Digital Health Age issued a freedom of information request to 144 NHS Trusts asking how many endpoints within the Trusts were still using Windows XP and how many were in the process of being upgraded to a more up-to-date operating system (OS).
In total, the FOI request went out to 192 Trusts. However, 48 Trusts refused to release information pertaining to endpoints, stating that doing so could compromise their IT systems.
Digital Health Age discovered that 88 Trusts are still using Windows XP devices within their organisations. In certain cases, Trusts were planning to upgrade the systems, but others due to legacy issues couldn’t upgrade devices to a more secure OS. In other cases, Windows XP was attached to medical equipment which couldn’t be upgraded. To reduce any security risks, Trusts such as St Helens and Knowsley Teaching Hospitals and University Hospitals of North Midlands NHS Trusts have segregated devices from their main IT network.
This year the NHS was hit by the WannaCry cyber-attack which globally affected over 300,000 computers. The organisation was the worst hit in the UK and had to cancel appointments after devices were affected by the ransomware.
After the WannaCry attack there was speculation over the use of Windows XP by the NHS. Former UK defence secretary Michael Fallon responded, claiming that less than 5% of NHS Trusts were still using Windows XP machines. However, his claims were questioned as a FOI request by Citrix showed that 42 NHS Trusts were still using Windows XP machines.
In response to the attack and to the use of Windows XP, NHS Digital said: “We are aware of widespread speculation about the use of Microsoft Windows XP by NHS organisations, who commission IT systems locally depending on population need. While the vast majority are running contemporary systems, we can confirm that the number of devices within the NHS that reportedly use XP has fallen to 4.7%, with this figure continuing to decrease. This may be because some expensive hardware (such as MRI scanners) cannot be updated immediately, and in such instances organisations will take steps to mitigate any risk, such as by isolating the device from the main network.”
This FOI request appears to support NHS Digital’s claims that the use of Windows XP within the NHS is continuing to decrease. Of the 88 Trusts that confirmed they used Windows XP, 39 are in the process of upgrading to a more secure OS. Whilst some Trusts aimed to upgrade to Windows 10, Windows 7 was the most favoured OS which Trusts planned to use.
The upgrade process to a more modern OS has been taken seriously by most Trusts. For instance, Central & North West London NHS Foundation Trust stated it was undergoing a “major IT transformation programme”. The Trust has approximately 300 endpoints using XP with 700 already upgraded to an up-to-date OS. More so, Dartford & Gravesham NHS Trust has 40 devices still using Windows XP and since August 2016 has upgraded 350 PCs to Windows 7.
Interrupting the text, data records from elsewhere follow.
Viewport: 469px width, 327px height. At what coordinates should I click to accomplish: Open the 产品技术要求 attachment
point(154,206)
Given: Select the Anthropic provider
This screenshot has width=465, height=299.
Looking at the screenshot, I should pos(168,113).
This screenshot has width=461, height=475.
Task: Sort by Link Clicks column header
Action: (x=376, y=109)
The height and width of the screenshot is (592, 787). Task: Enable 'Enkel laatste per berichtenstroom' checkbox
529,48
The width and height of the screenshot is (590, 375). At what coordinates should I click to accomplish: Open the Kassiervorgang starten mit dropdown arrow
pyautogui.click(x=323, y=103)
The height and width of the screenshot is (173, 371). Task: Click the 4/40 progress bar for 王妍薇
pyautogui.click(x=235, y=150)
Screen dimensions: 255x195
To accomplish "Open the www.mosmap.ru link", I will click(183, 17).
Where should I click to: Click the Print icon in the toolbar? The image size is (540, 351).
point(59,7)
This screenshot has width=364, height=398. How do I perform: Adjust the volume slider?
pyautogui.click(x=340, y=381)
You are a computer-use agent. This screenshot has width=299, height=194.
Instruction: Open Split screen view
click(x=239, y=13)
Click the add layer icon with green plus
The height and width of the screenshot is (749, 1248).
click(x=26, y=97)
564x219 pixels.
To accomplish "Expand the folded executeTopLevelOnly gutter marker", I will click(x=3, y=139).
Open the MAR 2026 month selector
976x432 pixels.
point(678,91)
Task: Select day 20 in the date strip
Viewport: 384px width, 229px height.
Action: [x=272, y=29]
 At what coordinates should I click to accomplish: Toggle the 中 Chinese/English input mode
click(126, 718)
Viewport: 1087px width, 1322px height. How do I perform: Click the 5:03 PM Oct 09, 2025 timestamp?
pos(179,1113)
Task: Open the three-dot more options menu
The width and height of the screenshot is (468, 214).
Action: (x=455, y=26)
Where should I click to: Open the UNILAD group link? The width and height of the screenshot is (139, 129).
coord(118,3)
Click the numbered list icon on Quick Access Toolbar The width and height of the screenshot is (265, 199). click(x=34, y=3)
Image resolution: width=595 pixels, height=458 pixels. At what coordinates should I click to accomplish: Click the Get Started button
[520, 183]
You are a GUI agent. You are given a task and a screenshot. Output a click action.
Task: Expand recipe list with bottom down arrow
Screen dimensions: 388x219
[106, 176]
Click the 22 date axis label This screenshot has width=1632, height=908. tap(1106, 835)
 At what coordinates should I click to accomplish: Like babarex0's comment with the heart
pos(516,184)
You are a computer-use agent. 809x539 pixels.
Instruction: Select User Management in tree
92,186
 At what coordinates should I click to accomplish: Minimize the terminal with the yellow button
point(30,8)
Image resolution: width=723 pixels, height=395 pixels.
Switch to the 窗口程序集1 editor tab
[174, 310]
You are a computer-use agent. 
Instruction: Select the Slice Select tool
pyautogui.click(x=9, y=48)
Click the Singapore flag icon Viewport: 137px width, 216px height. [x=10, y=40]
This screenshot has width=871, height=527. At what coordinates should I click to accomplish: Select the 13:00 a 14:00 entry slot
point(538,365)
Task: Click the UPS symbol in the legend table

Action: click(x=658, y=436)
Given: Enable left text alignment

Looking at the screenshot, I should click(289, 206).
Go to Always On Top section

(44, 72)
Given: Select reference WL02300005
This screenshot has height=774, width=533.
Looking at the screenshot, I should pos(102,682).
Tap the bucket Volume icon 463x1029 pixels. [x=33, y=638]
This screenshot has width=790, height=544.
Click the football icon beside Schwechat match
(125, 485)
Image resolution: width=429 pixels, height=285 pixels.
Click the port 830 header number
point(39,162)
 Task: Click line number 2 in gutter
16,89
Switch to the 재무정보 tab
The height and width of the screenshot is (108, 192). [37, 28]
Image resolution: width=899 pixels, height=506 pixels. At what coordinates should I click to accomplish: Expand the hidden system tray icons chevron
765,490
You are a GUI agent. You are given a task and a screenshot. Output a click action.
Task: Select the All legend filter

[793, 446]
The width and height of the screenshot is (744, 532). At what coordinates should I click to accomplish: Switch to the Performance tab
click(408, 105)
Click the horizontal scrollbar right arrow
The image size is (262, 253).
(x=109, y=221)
In 2014, Trusts were warned to move away from old software by the Department of Health and the Cabinet Office. Despite warnings to migrate away from old software such as Windows XP by April 2015, the Department of Health had no formal way to assess whether Trusts had complied with the guidance or if they were prepared for a cyber-attack.
Microsoft ended its support of Windows XP in April 2014, stopping security updates and technical support for the operating system and warning users to move to a more modern OS. Windows 7 still has extended support by Microsoft which is due to end in 2020. Arguably, NHS Trusts that are upgrading to Windows 7 could face similar cyber-security issues when support for the OS ends in a couple of years’ time.
DHA reached out to NHS Digital for comment on the story. NHS Digital stated: “The number of devices (which could be a PC or specialist medical equipment) within the NHS that reportedly use XP is continuing to decrease and we support the recommendation to remove XP. Some expensive hardware (such as MRI scanners) cannot be updated immediately, and in such instances we advise organisations to take steps to mitigate any risk, such as by isolating the device from the main network.
The Government response to the National Data Guardian’s review referred to “working in partnership with Microsoft to help mitigate the immediate risks associated with unsupported software”. Part of this work has now culminated in a custom support agreement between NHS Digital and Microsoft.
One of NHS Digital’s key roles is to work closely with other national partners to explore and provide additional layers of cyber security support to NHS organisations when they need it, with the aim of minimising disruption to NHS services and patients. Under the agreement, all NHS organisations are covered by the custom support agreement, which provides patches and updates for all existing Windows devices operating with Windows XP, Windows Server 2003 and SQL 2005.”